Although the etiology of idiopathic autism without FXS is unknown, other causes of autism are associated with known gene defects including neuroligin, neurorexin or SHANK protein (Hagerman et al., 2008). In addition, multiple genetic association studies have implicated genes that are relevant to the function of the immune system including human leukocyte antigens (HLA) complement C4, MET tyrosine kinase pathway, serine and threonine kinase C gene PRKCB1, macrophage inhibitory factor (MIF), Reelin and PTEN (reviewed in Enstrom et al. (2009)). Moreover, altered immune responses have been described in autism (Ashwood et al., 2006) and it is possible that an abnormal immune response may play a role in children with FXS and autism. For example immune abnormalities such as increased frequency of infections, particularly otitis media and sinusitis infections, especially in early childhood, have been described in at least a subgroup of boys with FXS (Hagerman and Hagerman, 2002). An increased susceptibility to infections in FXS may underlie a dysfunctional immune response which might also play a role in increased autism susceptibility in these patients. Persistent gastrointestinal (GI) symptoms, such as loose stools have also been described in FXS and are consistent with similar reports of GI symptoms and increased mucosal immune activation in a subset of children with autism (Ashwood et al., 2003, Ashwood et al., 2004, Hagerman et al., 1987, Hagerman and Hagerman, 2002). Several patients studied with FXS, demonstrated a transient hypogammaglobulinemia particularly IgG subclass 1 and 3 (Hagerman and Hagerman, 2002). Interestingly, in autism, reduced total IgG levels have been observed (Heuer et al., 2008) and are directly correlated with worsening in aberrant behaviors. Immune dysfunction may also be present in some carriers of the premutation of FXS, as women who are carriers have a higher rate of hypothyroidism and fibromyalgia related to autoimmune dysfunction (Coffey et al., 2008), however, immune dysregulation has not been studied in individuals with FXS.

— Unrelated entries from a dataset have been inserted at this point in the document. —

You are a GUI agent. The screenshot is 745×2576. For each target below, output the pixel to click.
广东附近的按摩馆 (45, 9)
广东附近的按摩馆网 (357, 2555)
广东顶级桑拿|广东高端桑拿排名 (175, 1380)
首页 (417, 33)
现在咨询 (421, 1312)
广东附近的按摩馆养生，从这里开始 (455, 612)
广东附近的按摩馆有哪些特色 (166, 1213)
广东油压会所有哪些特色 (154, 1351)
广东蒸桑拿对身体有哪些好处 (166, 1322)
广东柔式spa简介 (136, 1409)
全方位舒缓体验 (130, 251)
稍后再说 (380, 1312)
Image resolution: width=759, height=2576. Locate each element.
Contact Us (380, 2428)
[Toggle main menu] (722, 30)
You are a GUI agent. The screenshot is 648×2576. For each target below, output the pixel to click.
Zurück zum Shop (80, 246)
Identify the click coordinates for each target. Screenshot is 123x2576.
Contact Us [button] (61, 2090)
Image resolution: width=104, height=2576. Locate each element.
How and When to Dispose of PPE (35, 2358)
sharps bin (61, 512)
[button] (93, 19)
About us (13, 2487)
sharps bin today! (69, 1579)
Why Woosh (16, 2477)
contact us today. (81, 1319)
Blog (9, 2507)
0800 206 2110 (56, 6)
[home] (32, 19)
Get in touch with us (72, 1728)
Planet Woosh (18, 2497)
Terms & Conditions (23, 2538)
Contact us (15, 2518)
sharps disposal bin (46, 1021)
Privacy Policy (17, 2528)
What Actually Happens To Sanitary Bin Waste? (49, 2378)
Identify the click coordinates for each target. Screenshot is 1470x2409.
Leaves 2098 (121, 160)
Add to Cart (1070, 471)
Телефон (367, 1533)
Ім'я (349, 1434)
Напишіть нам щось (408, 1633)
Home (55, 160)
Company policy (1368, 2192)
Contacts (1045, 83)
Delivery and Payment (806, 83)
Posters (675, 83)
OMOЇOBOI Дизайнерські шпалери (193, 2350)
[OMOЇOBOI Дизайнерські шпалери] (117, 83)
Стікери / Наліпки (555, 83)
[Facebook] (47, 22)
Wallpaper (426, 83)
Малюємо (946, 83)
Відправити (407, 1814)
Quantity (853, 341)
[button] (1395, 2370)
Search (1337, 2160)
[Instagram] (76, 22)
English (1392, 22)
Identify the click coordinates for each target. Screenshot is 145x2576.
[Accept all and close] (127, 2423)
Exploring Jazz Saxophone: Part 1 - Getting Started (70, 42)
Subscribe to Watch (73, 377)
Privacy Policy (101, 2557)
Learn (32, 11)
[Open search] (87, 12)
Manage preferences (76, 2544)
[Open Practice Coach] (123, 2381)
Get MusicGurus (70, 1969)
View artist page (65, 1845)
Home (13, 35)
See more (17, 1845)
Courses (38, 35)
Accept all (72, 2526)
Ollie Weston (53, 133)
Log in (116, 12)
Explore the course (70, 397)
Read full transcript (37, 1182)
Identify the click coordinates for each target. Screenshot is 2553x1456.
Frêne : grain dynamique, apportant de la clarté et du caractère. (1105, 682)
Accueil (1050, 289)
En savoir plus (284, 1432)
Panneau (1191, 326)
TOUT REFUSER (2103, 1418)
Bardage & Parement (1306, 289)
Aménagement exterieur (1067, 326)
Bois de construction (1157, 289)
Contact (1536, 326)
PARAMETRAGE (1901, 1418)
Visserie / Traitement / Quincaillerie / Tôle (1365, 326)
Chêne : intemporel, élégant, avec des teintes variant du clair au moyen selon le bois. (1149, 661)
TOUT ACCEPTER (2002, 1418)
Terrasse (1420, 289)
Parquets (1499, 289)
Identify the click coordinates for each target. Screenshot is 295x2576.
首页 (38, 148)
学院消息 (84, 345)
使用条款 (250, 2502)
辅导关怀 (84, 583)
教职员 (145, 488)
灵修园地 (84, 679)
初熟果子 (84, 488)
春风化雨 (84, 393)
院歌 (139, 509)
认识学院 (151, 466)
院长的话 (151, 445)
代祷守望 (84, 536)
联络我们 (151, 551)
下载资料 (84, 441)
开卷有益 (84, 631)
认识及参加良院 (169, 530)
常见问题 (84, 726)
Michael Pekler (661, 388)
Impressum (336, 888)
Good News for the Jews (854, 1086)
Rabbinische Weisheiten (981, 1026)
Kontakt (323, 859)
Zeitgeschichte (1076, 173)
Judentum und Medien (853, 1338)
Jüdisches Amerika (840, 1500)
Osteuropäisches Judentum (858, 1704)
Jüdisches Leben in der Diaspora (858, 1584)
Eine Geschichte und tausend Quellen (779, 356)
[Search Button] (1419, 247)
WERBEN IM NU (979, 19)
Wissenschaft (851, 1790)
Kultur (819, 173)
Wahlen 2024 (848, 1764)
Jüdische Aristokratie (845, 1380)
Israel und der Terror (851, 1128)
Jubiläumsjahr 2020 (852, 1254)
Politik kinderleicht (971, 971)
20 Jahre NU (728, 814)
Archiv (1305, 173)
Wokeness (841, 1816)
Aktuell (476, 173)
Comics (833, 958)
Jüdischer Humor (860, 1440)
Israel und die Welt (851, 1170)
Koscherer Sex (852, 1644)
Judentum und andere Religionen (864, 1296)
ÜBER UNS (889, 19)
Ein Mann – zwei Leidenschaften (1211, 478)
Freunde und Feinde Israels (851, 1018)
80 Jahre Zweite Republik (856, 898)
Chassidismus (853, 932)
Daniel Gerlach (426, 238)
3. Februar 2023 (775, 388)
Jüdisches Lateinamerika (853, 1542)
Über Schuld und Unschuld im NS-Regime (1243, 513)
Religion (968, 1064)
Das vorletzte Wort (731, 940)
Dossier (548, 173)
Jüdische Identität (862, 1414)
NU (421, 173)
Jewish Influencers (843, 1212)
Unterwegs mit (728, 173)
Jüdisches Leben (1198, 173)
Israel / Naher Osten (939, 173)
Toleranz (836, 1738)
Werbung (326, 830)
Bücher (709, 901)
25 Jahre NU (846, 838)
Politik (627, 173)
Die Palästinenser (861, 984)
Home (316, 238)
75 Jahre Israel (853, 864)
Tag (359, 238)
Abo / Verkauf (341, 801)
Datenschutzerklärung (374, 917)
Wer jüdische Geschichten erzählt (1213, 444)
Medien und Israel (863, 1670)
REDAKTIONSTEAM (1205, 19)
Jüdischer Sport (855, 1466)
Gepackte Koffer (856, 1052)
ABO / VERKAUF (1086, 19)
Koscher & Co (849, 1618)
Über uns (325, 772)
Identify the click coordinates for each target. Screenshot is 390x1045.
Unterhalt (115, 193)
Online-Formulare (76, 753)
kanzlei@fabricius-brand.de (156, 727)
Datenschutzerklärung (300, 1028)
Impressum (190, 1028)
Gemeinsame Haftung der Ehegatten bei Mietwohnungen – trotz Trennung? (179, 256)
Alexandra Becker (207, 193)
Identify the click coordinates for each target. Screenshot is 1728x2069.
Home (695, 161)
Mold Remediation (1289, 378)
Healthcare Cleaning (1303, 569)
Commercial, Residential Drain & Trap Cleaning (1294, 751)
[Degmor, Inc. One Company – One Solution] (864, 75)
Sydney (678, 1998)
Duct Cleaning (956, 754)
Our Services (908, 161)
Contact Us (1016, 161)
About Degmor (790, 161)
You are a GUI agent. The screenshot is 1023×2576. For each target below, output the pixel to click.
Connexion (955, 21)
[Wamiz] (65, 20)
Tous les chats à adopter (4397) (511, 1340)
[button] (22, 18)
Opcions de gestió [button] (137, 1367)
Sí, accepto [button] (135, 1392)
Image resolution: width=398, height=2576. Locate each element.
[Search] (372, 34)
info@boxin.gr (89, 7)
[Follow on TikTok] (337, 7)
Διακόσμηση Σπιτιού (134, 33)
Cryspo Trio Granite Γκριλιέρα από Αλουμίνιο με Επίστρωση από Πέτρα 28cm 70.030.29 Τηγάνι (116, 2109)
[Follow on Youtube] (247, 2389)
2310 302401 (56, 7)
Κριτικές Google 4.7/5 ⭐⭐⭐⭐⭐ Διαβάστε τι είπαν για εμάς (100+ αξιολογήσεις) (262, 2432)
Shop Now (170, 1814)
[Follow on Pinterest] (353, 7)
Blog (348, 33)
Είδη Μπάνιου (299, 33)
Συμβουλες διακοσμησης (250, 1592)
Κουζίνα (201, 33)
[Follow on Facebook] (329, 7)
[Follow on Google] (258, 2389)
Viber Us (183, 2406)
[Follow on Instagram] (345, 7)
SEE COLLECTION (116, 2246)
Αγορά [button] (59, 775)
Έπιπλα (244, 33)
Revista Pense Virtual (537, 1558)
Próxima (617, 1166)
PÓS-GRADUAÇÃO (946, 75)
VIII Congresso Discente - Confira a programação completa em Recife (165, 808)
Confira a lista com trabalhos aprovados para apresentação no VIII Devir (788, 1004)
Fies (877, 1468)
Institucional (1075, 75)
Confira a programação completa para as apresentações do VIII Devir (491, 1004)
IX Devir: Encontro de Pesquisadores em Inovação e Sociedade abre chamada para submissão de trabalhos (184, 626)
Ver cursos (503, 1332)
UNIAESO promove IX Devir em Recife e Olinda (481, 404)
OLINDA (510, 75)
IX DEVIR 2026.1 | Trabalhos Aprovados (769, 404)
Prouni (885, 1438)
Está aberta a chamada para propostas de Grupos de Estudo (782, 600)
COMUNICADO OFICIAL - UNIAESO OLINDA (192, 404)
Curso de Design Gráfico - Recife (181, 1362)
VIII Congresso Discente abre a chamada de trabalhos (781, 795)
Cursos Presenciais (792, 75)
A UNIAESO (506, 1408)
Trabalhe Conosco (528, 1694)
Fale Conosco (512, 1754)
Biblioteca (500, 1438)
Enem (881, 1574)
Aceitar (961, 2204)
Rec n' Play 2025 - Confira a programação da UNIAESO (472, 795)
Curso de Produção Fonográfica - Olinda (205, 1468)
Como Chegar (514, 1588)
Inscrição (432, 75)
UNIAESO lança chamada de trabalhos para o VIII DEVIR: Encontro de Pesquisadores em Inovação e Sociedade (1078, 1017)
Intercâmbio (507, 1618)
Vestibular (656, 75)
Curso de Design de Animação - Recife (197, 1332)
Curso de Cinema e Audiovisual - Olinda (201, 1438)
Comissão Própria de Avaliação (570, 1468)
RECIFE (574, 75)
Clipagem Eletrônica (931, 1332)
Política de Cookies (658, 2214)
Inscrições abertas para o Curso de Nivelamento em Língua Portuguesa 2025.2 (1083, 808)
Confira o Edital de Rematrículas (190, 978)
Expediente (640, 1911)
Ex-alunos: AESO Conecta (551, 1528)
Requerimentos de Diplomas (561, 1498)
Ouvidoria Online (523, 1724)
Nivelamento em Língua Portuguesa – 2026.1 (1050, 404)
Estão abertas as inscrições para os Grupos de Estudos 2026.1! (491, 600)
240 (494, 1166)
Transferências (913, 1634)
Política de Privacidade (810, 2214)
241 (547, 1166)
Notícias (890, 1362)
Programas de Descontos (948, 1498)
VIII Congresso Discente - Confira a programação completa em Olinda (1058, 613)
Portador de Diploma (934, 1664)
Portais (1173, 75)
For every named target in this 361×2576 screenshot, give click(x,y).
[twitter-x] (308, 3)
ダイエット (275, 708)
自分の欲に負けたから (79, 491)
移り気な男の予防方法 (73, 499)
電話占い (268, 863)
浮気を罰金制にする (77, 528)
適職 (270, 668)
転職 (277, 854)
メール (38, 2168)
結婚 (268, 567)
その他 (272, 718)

Cytokines are key mediators of cell–cell communication in the immune system. Within the nervous system, cytokines play important roles in conveying signals between cells, with neurons and glia not only able to produce different cytokines but can also respond to different cytokines through a diverse array of cytokine receptors expressed on the cell surface. Cytokines have assorted effects on neuronal tissue such as the modulation of systemic and central nervous system (CNS) responses to infections or injury and can modulate brain function affecting cognitive and emotional processing. The cytokine milieu has been shown to directly affect neural tissue function and development, especially the pro-inflammatory cytokines such as IL-1, IL-6, IL-12, IFNγ and TNFα, which have pleiotropic effects in the CNS including in neurodevelopment. Abnormal immune profiles in FXS may play a role in the development of cognitive deficits and may also lead to behaviors characteristics of autism. In this study, we assessed specific cytokine and chemokine profiles in individuals with FXS who have autism spectrum disorders and those that do not have autism spectrum disorders and compared these cytokine profiles to the profiles seen in typical developing controls.